A new Apple product
has been announced recently, a new MacBook Air that is the offspring of the union of a Mac computer and an iPad. In addition to multitouch, the new hardware and software incorporate the video phone software FaceTime, an App Store and other popular features of Apple’s hand-held products. Purists are bemoaning the even further dumbing down of the personal computer, while software companies like Microsoft and Adobe fear the advent of a simple click to purchase system in the App Store will weaken their grip on elaborate licensing and installation disk sales. Consumers like Apple products because they don't have to face the confusing multiple software and hardware choices that must be made to use the Microsoft or Google Android operating systems.
What we are seeing in both the consumer economy and in politics is a flight from complexity. The genius of Apple products is that their options are limited, disciplined, and presented simply.
The Tea Party, as well as religious fundamentalism, also reflect this flight from complexity, by offering a simple set of basic principles to be applied in all political and economic decisions. This seems an understandable response of brains so overwhelmed by overwhelming parallel streams of conflicting media input that they shunt aside the mental effort required discern actual facts.

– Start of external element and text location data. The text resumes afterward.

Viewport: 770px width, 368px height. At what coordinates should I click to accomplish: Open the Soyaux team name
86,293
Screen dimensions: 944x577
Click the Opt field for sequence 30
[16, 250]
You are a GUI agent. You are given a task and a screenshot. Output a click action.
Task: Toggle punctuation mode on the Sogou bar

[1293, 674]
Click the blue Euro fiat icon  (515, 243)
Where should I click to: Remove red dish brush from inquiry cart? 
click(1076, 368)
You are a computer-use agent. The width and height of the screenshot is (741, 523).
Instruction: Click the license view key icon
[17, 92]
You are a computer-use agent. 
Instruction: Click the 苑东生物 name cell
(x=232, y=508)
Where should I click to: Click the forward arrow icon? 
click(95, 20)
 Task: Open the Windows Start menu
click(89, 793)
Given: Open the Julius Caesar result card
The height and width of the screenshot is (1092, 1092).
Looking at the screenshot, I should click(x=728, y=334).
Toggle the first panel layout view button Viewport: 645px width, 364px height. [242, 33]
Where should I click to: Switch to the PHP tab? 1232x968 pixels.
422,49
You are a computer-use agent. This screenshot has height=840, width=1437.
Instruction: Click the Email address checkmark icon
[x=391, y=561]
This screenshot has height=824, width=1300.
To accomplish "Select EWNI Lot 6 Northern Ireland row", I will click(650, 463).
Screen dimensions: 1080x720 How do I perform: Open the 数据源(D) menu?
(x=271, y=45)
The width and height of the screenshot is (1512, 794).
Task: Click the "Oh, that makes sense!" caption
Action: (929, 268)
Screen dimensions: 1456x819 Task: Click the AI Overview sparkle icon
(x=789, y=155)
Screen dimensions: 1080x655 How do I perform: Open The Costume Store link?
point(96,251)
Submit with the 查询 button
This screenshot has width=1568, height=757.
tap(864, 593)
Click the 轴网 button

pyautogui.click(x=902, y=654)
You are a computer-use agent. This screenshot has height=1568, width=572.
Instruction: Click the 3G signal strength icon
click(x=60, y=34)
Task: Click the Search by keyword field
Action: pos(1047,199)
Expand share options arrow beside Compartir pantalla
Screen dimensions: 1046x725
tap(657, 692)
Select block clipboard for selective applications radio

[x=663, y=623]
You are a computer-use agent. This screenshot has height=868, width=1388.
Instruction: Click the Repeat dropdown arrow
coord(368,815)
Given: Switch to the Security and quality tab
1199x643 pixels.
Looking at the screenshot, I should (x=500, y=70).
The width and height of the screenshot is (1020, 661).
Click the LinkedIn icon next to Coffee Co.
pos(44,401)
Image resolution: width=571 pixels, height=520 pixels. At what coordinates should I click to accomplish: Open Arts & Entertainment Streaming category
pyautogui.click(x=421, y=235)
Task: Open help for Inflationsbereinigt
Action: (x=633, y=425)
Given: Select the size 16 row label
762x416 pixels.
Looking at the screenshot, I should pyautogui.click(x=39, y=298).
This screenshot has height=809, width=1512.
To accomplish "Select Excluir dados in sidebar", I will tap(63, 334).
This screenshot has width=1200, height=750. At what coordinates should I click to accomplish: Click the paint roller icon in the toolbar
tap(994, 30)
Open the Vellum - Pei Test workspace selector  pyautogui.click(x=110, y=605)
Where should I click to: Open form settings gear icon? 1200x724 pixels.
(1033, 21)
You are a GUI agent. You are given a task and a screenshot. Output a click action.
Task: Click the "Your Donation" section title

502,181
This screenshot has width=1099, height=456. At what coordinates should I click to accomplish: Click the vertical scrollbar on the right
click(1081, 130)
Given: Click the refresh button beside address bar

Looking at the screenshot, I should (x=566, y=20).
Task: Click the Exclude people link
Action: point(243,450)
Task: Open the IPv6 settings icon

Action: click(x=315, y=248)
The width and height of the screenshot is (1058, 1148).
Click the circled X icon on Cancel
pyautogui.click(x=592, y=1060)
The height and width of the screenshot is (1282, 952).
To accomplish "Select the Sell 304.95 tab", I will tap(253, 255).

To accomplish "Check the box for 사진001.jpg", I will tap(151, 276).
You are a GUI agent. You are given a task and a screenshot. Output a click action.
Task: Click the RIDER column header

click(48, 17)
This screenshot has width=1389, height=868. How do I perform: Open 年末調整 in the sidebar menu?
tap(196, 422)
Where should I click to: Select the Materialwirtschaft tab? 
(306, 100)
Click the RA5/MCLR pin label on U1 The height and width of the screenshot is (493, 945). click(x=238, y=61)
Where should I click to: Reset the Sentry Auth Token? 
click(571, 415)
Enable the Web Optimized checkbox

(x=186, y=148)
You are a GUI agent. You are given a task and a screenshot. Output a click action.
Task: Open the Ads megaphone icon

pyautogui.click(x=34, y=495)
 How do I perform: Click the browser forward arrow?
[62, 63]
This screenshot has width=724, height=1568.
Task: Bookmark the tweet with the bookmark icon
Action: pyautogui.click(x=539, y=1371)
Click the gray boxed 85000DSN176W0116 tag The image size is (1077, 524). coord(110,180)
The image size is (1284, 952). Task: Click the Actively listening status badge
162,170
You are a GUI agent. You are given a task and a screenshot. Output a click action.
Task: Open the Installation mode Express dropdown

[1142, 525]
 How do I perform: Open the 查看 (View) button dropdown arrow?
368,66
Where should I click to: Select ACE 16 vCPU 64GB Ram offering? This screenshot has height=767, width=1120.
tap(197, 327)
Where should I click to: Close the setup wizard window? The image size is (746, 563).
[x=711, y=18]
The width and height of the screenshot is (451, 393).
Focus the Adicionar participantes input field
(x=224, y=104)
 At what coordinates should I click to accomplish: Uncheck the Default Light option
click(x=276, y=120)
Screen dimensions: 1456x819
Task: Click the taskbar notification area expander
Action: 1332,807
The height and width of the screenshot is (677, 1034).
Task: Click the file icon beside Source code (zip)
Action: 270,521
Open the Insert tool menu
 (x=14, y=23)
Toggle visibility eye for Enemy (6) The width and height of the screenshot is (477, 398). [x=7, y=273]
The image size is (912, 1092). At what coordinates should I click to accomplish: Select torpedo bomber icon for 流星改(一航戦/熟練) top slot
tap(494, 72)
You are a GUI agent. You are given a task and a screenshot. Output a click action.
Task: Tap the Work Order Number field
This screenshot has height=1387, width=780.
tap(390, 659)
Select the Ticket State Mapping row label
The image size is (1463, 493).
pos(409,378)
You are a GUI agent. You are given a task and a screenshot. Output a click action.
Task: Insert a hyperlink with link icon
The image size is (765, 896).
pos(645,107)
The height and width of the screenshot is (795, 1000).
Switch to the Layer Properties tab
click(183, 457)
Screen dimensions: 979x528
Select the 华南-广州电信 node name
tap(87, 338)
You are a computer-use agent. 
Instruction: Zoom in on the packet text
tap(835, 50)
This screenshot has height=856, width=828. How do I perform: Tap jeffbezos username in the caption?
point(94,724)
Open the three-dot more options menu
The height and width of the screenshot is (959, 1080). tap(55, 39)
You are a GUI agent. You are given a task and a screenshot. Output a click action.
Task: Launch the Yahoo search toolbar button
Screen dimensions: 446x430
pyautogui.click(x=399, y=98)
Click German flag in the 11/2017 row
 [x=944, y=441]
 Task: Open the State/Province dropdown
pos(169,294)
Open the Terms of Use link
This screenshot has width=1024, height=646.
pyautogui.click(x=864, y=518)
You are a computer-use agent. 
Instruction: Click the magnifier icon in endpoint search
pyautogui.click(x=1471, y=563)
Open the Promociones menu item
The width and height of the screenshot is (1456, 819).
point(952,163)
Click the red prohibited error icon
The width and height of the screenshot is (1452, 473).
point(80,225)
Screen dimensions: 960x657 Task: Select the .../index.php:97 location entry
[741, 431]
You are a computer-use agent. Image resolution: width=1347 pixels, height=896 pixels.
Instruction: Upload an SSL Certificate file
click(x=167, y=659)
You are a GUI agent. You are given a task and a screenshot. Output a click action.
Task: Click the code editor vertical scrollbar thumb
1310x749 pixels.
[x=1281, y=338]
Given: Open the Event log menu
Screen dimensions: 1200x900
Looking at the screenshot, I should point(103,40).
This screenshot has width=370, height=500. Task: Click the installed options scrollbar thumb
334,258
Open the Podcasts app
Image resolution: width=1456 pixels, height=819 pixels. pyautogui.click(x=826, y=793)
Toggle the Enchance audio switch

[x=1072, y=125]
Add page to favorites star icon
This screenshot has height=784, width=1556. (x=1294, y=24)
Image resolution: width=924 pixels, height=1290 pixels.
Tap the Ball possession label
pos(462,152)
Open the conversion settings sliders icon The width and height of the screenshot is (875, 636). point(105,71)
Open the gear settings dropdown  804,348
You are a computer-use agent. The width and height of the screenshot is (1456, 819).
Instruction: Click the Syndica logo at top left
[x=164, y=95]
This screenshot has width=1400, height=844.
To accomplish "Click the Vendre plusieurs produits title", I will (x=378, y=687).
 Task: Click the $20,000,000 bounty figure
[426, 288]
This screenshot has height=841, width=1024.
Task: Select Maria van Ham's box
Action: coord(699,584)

The saddening aspect of this is that people faced with more input than a normal human brain wants to cope with want to be told what to do, what they think (a point made by Google's chief executive and
mentioned in a previous post.) Advertisements during political campaigns that appeal to rational thought and actual facts become increasingly futile, as special interests with sophistical psychological consultants craft adds to manipulate people's most primitive fears, desires, and emotions.